The council unanimously approved a resolution at their Oct. 29 meeting asking for voter approval of Proposition D, a phased-in 10-cent increase in the state’s 17 per gallon motor fuel tax. They said it’s vital for public safety as and road and bridge construction and maintenance.
The resolution notes that the current 17-cent per gallon tax has not been raised since 1996 and over the years Missouri Department of Transportation’s [MoDOT] purchasing power has dropped to 7 cents per gallon due to inflation and vehicle and fuel efficiency. At the same time, the cost of construction materials such as asphalt, concrete, and steel has doubled and labor costs have risen.
The resolution adds that since 2012, the Missouri Department of Transportation [MoDOT] has completed fourteen major projects in St. Charles County.
Due to MoDOT revenue constraints, 9 of those fourteen have been completed because the county government and municipalities have provided 60 percent of the funding to pay for them. diverting local funds from their projects. Much of this local funding was from the county’s transportation sales tax.
“Without additional state funding, the Missouri Department of Transportation will continue to struggle with its need to maintain its existing roadways yet address major improvements needed to fix safety and congestion problems, such as the bottleneck on Interstate 70 in Wentzville or reconstruction of Route N,” the resolution states.
If approved, the proposition may generate $288 million annually for the state road fund and $122 million locally for local transportation projects.
If approved, the state’s fuel tax on gas and diesel would rise 2.5 cents each year starting in 2019 until topping out in 2022. Taxes on natural gas and propane would also rise.

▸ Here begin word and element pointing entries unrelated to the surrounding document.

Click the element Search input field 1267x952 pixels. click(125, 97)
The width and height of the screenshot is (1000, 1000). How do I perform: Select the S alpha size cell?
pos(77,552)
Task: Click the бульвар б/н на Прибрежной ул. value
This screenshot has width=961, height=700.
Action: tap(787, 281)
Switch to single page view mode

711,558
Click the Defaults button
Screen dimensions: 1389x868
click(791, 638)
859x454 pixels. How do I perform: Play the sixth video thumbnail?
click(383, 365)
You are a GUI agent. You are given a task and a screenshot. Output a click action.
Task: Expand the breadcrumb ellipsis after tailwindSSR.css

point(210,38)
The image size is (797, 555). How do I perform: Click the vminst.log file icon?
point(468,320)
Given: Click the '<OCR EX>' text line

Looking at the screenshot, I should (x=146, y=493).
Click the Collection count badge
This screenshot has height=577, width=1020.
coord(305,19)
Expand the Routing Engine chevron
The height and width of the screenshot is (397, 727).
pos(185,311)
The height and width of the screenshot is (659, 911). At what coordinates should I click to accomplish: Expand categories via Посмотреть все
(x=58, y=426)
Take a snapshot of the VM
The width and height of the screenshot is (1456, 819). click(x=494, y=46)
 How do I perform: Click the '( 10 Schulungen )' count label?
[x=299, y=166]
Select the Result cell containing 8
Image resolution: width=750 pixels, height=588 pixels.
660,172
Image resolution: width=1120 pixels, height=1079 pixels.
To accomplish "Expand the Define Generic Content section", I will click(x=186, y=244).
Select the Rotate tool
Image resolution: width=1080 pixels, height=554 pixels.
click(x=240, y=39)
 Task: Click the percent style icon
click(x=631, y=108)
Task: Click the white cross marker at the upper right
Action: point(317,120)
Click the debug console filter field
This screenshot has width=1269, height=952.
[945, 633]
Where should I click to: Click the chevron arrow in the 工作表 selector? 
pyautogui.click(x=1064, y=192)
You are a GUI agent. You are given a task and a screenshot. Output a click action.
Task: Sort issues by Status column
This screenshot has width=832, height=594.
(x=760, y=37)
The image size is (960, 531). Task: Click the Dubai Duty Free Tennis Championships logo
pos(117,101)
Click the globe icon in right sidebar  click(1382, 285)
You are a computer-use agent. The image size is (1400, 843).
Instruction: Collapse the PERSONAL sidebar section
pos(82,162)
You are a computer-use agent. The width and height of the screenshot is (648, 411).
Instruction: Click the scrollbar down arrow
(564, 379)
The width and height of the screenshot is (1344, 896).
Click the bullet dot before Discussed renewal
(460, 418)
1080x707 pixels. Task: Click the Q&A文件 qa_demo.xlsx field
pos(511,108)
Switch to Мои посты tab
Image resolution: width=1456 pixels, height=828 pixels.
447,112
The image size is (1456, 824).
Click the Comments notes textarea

The increased revenue would allow MoDOT to obtain more federal matching funds needed for major road and bridge improvements.
“So two and a half cents a gallon extra in fuel is something I think most voters would be willing to pay and would keep the prosperity of this counting going,” said Councilman Joe Cronin [District 1]. It’s also a fair way because residents are paying for it if they buy fuel, he said.
County Executive Steve Ehlmann said he some of the traffic issues in the county, particularly the traffic bottleneck where an old railroad bridge across Interstate 70 in Wentzville narrows the interstate to two lanes, are not just local or regional issues but a state issue. The congestion may discourage ongoing development along the I-70 corridor, he said.
He said the county’s transportation sales tax also needs to be returned for use in local projects, he said.